Copy the provided code file, creating a new version that you'll edit.
Add another parameter that represents how many steps per year to make. Update the documentation string to reflect the modifications in what the function will do.
Edit the for statement. Instead of iterating years times, how many times do we now need to iterate?
Edit the formulas in the loop body. Each change in population needs to be divided by the number of time steps per year. Equivalently, but mathematically more common, the change in population needs to be multiplied by the length of the time (the reciprocal of the number of steps per year).
Build a list of times.
- Initialize it before the loop. Assume we start at time zero.
- Add each new time value inside the loop.
- Add it to the values being returned.
Change the call to populations.
- Provide a value for the additional input.
- Assign the additional output to a variable.
Change the call to plotPopulations by using the list of times returned by populations.

Test and debug.

Why do we recommend the additional input being the number of steps per year, instead of its reciprocal, the length of the time interval? Because we can meaningfully restrict it to be an integer, whereas the reciprocal is necessarily a floating-point number. That's important because range doesn't allow the step value to be a floating-point number.

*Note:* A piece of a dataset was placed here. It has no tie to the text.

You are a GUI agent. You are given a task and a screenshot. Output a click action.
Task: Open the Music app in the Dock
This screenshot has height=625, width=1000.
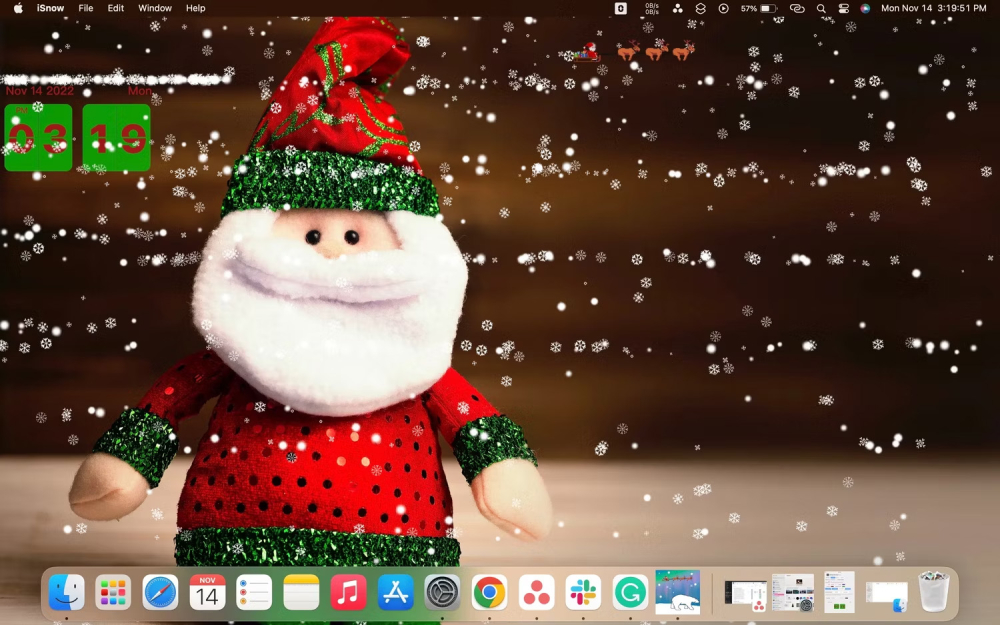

Experimenting with the Improved Code

As we increase the number of steps per year, or equivalently, decrease the time intervals, the resulting population curves should converge upon the desired continuous model results. Experimentally, we would like to verify this, as well as determine how small a time interval is good enough.

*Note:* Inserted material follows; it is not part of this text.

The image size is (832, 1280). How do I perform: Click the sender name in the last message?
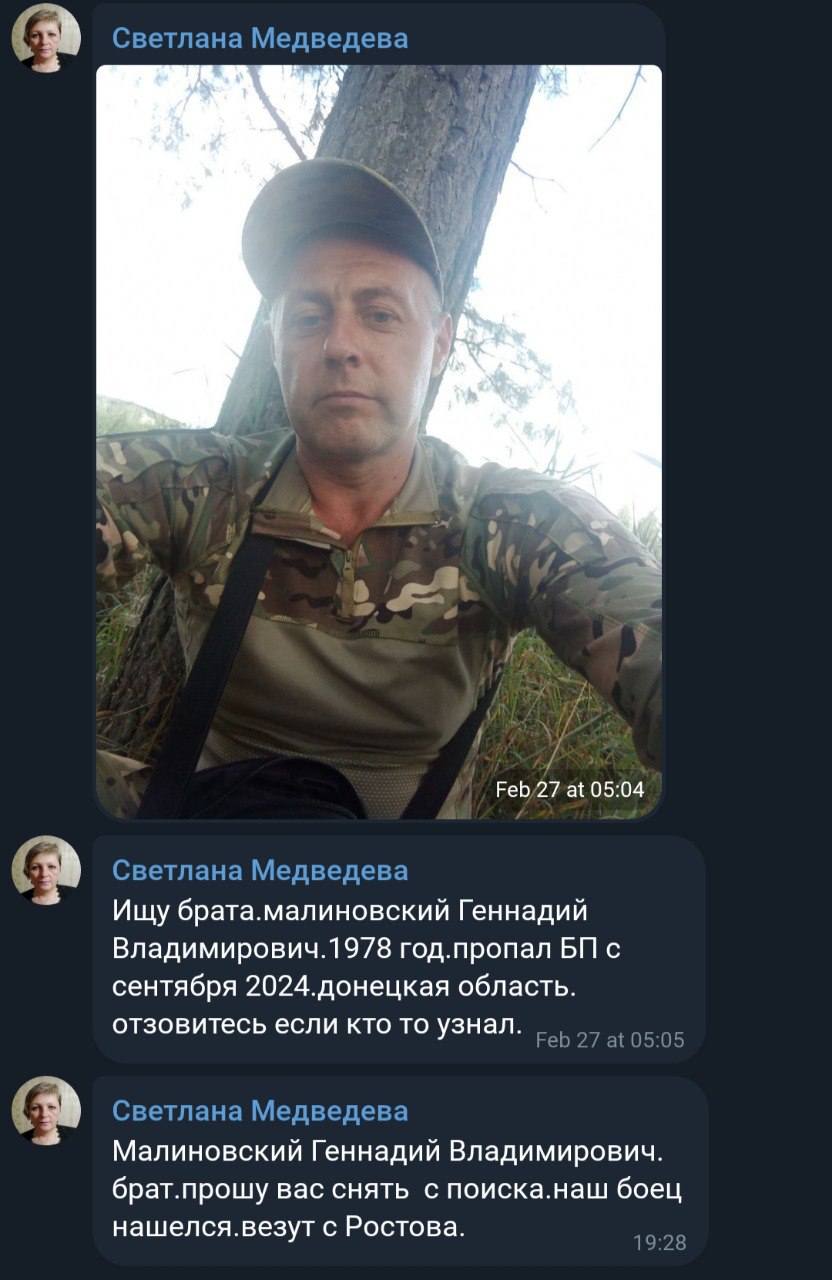(260, 1110)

Choose a set of rates (growth, predation, conversion, and death) that you'll keep constant in the following steps. It's best if you choose rates that are moderate — populations aren't neither too constant nor too rapidly changing.
Run populations with a variety of steps values, from one and higher. Plot the data, and compare the resulting plots.
- As the number of steps get higher, do the resulting curves converge? I.e., do they successively look like smoother versions of the same curve?
- Above what number of steps do the resulting curves not change perceptibly?
Repeat with another set of rates. Do your answers change?

As a challenge, how would you write algorithms and code to answer the previous questions, rather than relying upon visual inspection of the plotted curves?

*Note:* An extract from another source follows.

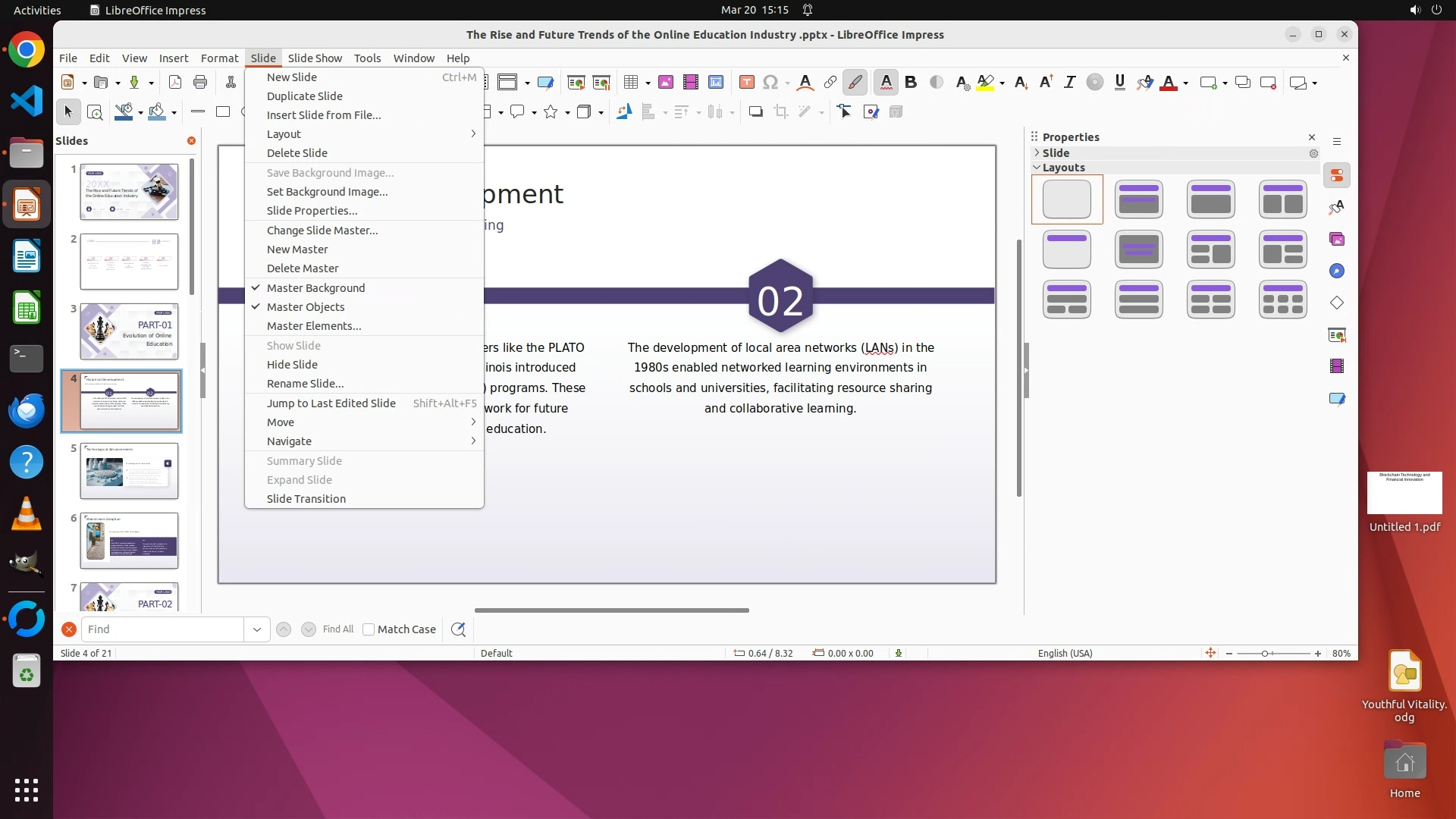Uncheck Master Objects in Slide menu
The height and width of the screenshot is (819, 1456).
coord(306,307)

Where could we go from here?

We have only scratched the surface of algorithmic issues that affect the implementation's numeric accuracy. We'll point out two directions that we could pursue from here.

When the population curves are already pretty straight, then decreasing the time interval is less important. Conversely, when the curves are very curvy, decreasing the time interval is more important. Conceptually, there is no reason that all the time intervals we use have to be of the same duration. We could adjust them to have the most intervals in the curvey areas.

To approximate the curve during a time interval, we use a straight line. We could instead use, for example, a quadratic curve to obtain a better approximation to the population curve.